Tebet não reduz insatisfação do PMDB, diz senador

O senador Ney Suassuna (PMDB-PB) disse hoje que a nomeação do senador Ramez Tebet (PMDB-MS) para o Ministério da Integração Nacional não conseguirá pôr um ponto final no clima de insatisfação da bancada peemedebista. "Nós ganhamos um carro sem motor e sem roda", afirmou o senador, ao ressaltar que a pasta está esvaziada após a extinção da Sudene e Sudam.Segundo ele, que era cotado para o cargo, a questão da seca está sob o comando do ministro Raul Jungmann e a discussão do projeto de transposição do rio São Francisco está na alçada do Ministério do Meio Ambiente. "Que Ministério é este?", questionou Suassuna, referindo-se à pasta da Integração Nacional.

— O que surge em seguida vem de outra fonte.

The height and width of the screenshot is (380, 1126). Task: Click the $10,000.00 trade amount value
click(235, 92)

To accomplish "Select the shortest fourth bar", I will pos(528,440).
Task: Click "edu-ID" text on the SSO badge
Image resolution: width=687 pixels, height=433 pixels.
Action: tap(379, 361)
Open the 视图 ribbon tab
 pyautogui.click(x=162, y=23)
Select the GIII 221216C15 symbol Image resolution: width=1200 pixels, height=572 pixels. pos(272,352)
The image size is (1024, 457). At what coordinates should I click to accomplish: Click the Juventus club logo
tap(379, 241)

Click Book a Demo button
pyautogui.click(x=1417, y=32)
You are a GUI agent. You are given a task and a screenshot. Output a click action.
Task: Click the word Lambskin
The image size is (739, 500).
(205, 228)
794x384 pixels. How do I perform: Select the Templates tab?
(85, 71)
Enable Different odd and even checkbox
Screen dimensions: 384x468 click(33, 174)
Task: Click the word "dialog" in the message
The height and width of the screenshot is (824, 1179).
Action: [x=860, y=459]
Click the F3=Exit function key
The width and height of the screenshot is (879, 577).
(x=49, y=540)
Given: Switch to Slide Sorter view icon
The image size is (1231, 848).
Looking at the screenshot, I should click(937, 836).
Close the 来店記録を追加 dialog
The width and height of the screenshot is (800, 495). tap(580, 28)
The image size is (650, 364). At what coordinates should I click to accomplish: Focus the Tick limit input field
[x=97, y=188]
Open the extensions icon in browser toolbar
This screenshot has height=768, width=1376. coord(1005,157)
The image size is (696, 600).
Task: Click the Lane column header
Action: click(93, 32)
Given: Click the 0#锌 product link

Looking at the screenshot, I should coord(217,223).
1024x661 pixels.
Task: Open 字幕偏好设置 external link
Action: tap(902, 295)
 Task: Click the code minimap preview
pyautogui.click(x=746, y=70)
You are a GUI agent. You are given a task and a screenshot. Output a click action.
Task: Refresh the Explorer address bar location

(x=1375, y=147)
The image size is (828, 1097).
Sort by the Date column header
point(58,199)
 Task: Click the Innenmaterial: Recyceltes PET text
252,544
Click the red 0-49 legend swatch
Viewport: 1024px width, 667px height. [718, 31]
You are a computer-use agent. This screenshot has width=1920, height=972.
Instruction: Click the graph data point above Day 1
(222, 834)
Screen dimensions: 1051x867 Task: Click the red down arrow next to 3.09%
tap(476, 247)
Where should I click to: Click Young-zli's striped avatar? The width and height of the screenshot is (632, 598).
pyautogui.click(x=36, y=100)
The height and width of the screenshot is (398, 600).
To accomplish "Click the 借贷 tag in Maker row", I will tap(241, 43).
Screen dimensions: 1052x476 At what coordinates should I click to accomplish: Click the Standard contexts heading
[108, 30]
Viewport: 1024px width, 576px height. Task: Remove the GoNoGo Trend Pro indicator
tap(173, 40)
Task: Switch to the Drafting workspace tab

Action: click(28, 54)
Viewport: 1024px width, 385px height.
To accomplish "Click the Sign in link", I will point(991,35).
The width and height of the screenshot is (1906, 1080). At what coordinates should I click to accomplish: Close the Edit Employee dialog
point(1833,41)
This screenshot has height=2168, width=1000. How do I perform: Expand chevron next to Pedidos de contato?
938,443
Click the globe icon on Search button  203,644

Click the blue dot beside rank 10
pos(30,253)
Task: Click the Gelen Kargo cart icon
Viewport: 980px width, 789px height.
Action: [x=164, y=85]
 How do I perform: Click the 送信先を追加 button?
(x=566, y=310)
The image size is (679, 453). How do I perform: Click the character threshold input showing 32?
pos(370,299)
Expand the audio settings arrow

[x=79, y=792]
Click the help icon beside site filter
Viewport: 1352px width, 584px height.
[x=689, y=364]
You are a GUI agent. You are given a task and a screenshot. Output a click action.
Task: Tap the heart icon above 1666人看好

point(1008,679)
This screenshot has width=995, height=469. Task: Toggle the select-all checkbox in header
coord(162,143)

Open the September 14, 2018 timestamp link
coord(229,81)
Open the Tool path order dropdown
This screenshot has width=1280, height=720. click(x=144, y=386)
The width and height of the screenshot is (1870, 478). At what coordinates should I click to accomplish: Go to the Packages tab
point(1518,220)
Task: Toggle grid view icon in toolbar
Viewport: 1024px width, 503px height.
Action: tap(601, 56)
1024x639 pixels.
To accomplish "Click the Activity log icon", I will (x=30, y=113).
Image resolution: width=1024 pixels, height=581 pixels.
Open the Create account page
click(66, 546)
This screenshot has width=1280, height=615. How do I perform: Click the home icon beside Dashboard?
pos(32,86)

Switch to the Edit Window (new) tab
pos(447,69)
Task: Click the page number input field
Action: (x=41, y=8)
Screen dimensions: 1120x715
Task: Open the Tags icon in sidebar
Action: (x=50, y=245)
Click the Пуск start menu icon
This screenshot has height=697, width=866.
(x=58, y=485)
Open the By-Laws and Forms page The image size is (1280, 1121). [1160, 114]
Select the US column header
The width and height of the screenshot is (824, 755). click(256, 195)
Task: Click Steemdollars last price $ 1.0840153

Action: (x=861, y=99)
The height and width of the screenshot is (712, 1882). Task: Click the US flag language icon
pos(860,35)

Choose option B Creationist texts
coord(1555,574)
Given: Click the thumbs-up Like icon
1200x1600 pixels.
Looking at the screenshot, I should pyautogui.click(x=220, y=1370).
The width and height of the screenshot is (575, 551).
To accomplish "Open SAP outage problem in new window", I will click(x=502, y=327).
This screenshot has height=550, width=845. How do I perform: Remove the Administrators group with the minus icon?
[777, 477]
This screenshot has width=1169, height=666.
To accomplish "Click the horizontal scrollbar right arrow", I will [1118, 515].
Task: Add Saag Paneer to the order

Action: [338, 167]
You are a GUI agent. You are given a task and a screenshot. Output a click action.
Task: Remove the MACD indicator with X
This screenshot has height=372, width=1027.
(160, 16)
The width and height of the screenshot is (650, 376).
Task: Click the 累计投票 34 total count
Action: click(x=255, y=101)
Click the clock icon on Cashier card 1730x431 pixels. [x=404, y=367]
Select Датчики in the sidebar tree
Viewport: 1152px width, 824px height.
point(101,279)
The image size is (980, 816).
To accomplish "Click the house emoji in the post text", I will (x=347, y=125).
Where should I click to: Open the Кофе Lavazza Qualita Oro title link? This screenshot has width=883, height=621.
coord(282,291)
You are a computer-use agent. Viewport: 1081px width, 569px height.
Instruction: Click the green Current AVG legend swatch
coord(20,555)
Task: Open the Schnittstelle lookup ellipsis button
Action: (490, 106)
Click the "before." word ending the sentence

O senador disse, contudo, esperar que Tebet consiga recursos para tocar o ministério. Antes de anunciar a escolha de Tebet, o presidente Fernando Henrique Cardoso recebeu em audiência um grupo de senadores do PMDB - incluindo Suassuna - que reclamou da falta de ação do governo federal para resolver os problemas da base que estão se acirrando por conta da disputa eleitoral nos estados.No PFL, que criticou duramente a atuação de Ramez Tebet à frente do Conselho de Ética, a nomeação não foi contestada. "Não tenho conhecimento de gestão do PFL para impedir a indicação de Tebet", disse o senador Edison Lobão (PFL-MA). O veto de setores da bancada pefelista ao presidente do Conselho de Ética surgiu no auge da discussão da violação do painel eletrônico, quando o ex-senador Antonio Carlos Magalhães (PFL-BA) estava sendo investigado.O vice-presidente nacional do PFL, senador José Agripino Maia (RN), também garantiu que não houve veto do partido à indicação de Tebet. Ele acredita que o presidente convidou o senador para ocupar a pasta, não numa resposta a ACM, mas pelo fato de ser "o preferido" do PMDB.